Ein Bericht von Greenpeace USA aus dem Jahr 2022 zeigt zudem, dass im vergangenen Jahr nur fünf Prozent des US-Plastikmülls - rund 51 Millionen Tonnen - recycelt wurden. Das liege daran, dass es für Unternehmen billiger sei, neues Plastik zu kaufen, als schon vorhandenes wieder zu verwenden.

Kritik von Gesundheits-NGOs

Einem OECD-Bericht (Organisation für wirtschaftliche Zusammenarbeit und Entwicklung) zufolge, wird sich die Menge der weltweit produzierten Kunststoffabfälle bis 2060 fast verdreifachen.

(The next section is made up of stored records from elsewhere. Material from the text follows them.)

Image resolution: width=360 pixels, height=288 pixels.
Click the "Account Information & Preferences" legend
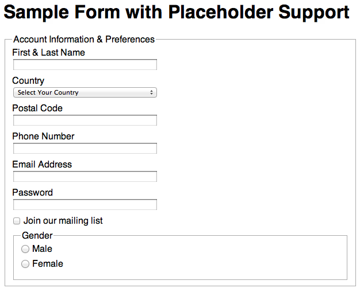click(x=84, y=40)
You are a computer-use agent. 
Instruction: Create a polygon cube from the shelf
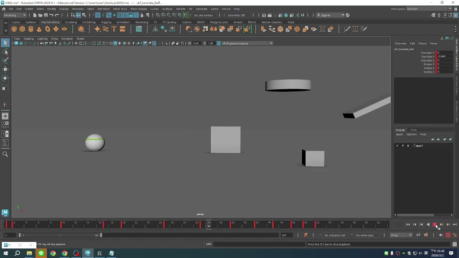tap(22, 29)
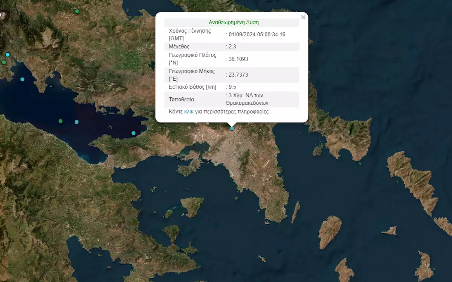This screenshot has width=452, height=282.
Task: Click the green earthquake marker at map top
Action: tap(77, 11)
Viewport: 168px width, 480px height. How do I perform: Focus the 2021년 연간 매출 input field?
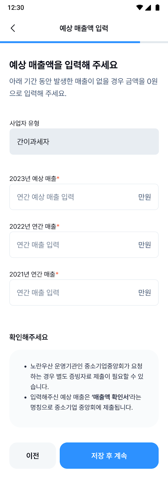click(x=84, y=293)
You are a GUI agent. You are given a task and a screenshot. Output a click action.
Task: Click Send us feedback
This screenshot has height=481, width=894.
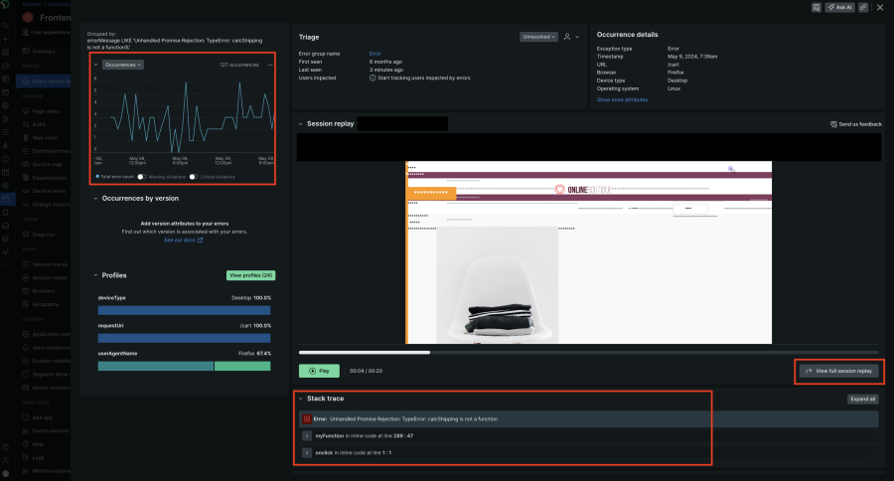(x=855, y=124)
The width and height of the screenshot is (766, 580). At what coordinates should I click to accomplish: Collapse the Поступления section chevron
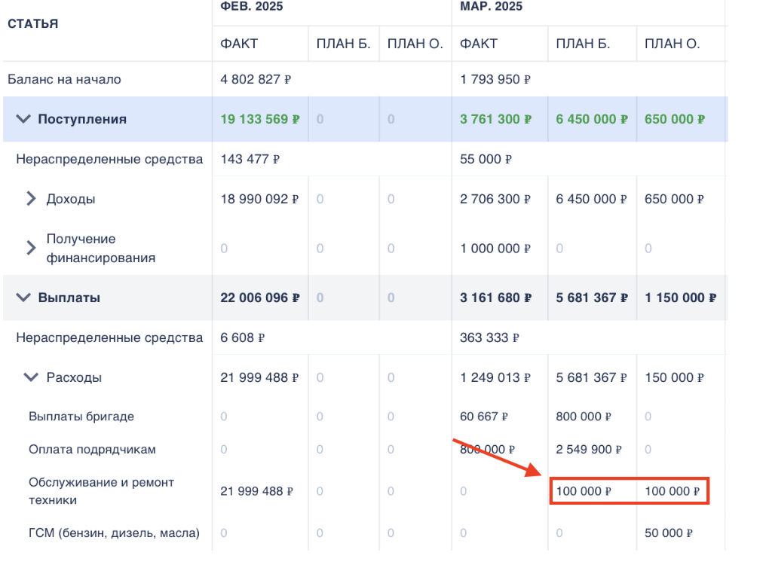click(x=24, y=119)
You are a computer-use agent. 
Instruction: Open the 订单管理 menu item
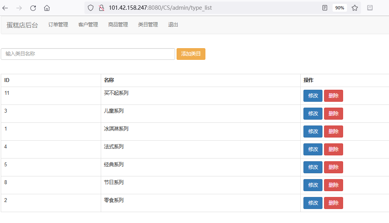click(58, 24)
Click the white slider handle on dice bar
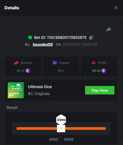123x145 pixels. (x=61, y=129)
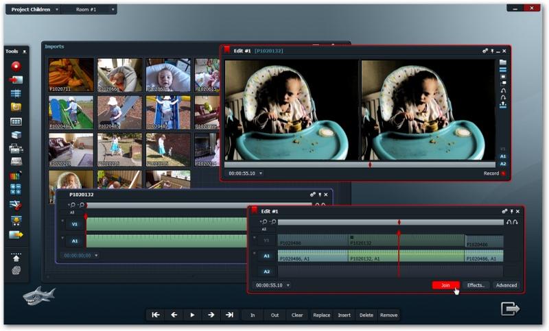Click the shark logo icon

39,296
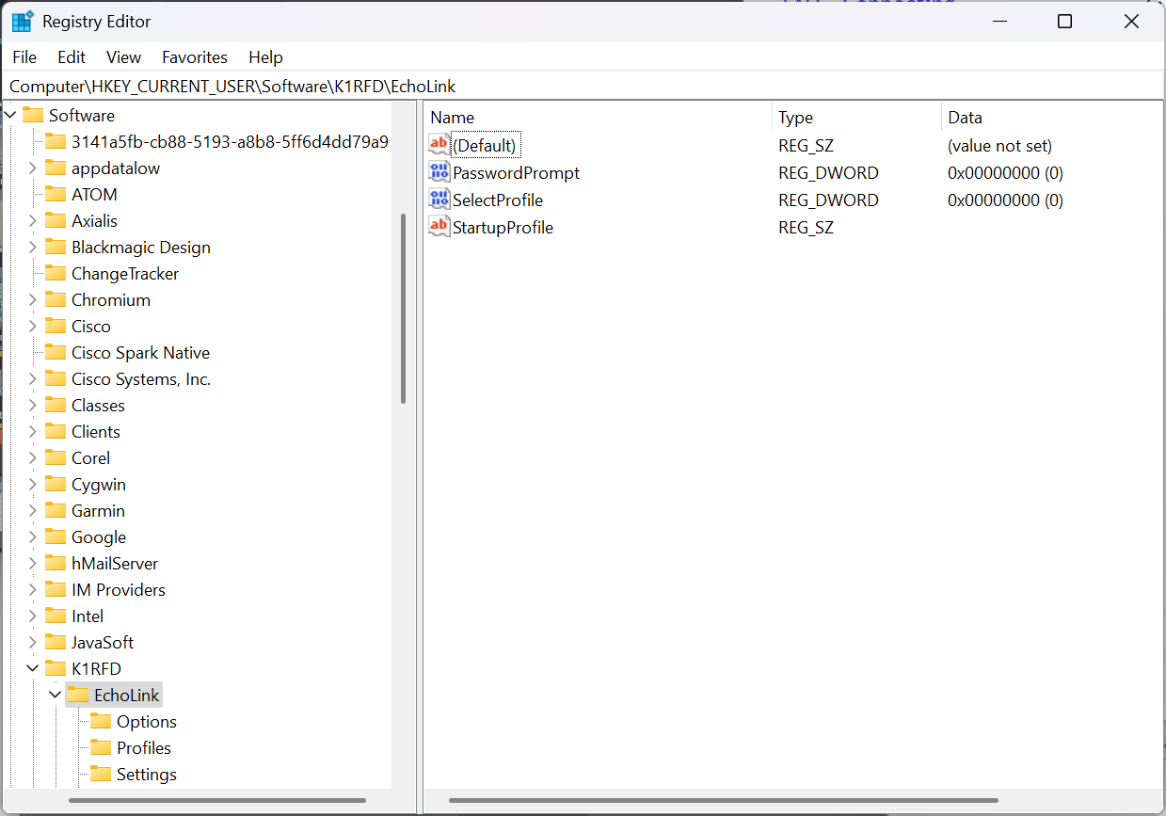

Die Hälfte dieser Abfälle könnte auf Deponien landen, während weniger als ein Fünftel recycelt wird. Um das zu verhindern, ist die Politik gefragt. Es brauche Maßnahmen, die die Kunststoffnachfrage reduzieren, die Lebensdauer von Produkten durch Reparatur und Wiederverwendung verlängern und die Recyclingfähigkeit verbessern.

60 Gesundheitsorganisationen richteten sich am Freitag an die UN und fordern den Einfluss der Unternehmen auf Klimakonferenzen zu begrenzen. Vor allem Coca-Cola sei problematisch, da die Produkte in Verbindung mit Fettleibigkeit, schlechter Zahngesundheit und Krankheiten wie Diabetes und Krebs gebracht werden.

Die NGO "Corporate Accountability" kritisierte in einem Statement, dass die UN keine dauerhaften Kontrollen für das Sponsoring von Klimaverhandlungen vorsieht. Dadurch bekämen große Umweltverschmutzter ungehinderten Zugang zu Verhandlungen.

Georg Krakow von Transparency International Österreich meint allerdings: "Ich finde es grundsätzlich gut, dass man miteinander spricht. Solange Konzerne politische Entscheidungen nicht untunlich beeinflussen, sollten auch Unternehmen mit beachtlichem CO2-Fußabdruck nicht von der Klimakonferenz ausgeschlossen werden, weil man sie braucht, um das Problem zu lösen."

Wenn große Konzerne wie Coca-Cola für das Sponsoring kritisiert werden, wie soll die Klimakonferenz dann finanziert werden? Der Klimapolitik-Experte Reinhard Steurer äußert sich auf Anfrage folgendermaßen: "Solche Konferenzen sollten mit öffentlichen Geldern finanziert werden, und wenn Sponsoren zugelassen werden, dann nur solche, die an der Lösung und nicht an der Verschärfung des Problems mitwirken."